Today, we’re going to do something a little bit different. So much of this blog focuses on the digital side of being an interior design. Well the reality is that there’s a great deal of physical skills needed in succeeding in this business. No, you’re not doing any building or tile laying yourself, but you do have to explore things in their physical form. You have to understand the materials, colors, light, textures (the list goes on…) that you’re proposing to use within a space. To evaluate these choices as well as present these materials you will be making materials presentations, the cooler, younger version of a traditional sample board.

I love looking at materials presentations. When most of your job is staring at a computer all day, it’s an utter delight to see such artful arrangements of beautiful textiles, gritty stone, and polished tile. Everything that you can’t show perfectly on the digital side comes alive in a materials presentation. Yet they can be really hard to pull off well.

The good ones look the three-dimensional work of some famous abstract artist. It’s a Kandinsky piece created to represent someone’s living room. The bad ones look like the designer threw a mystery bag of samples on to a board and glued the on wherever they stuck. While not everyone can produce the interior design equivalent of a Kandinsky piece, you can certainly do better than a randomized board. To help you see how, we’re going to break it down into 5 key considerations (using digital illustrations, of course).
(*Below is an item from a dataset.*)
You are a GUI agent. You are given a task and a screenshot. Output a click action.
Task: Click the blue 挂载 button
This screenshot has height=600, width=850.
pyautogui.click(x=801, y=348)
PS If you want to see some of my favorite materials presentations, I’ve created a dedicated board on my Pinterest profile for just that. Check it out here.

So my 5 key considerations for a materials presentation are:

  • Composition
  • Hierarchy
  • Balance
  • Alignment
  • Polish

Composition

Let’s look at composition first. What I mean by composition is simply the logical way in which you’ve arranged your samples on a board or within a tray.

To demonstrate these considerations, I’m looking at two different examples. A living room with blue hues and a trendy bathroom full of color.

Example 1:

Example 2:

So let’s think about how the composition of these samples should be arranged according to the logic of space. The logic of space is quite simple. Essentially, things that will appear lower in your field of vision within the space should be arranged lower on the board. Things that appear higher in your field of vision within the space should be arranged higher on the board. So things like flooring will be at the bottom of a board while things like ceiling colours will be higher on the board. Let’s see this in action with the examples.

Example 1:

Example 2:

In the most abstract of ways we can start to see how these materials would interact with each other in the experience of the room. Yet, they still just look like a pile thrown on a board. Which leads us to the second consideration…

Hierarchy

Right now the materials are being given equal treatment with in the board’s layout. To be more intentional about the layout, you need to establish a certain hierarchy in what you’re showcasing. What’s intended to stand out? What’s intended to blend in?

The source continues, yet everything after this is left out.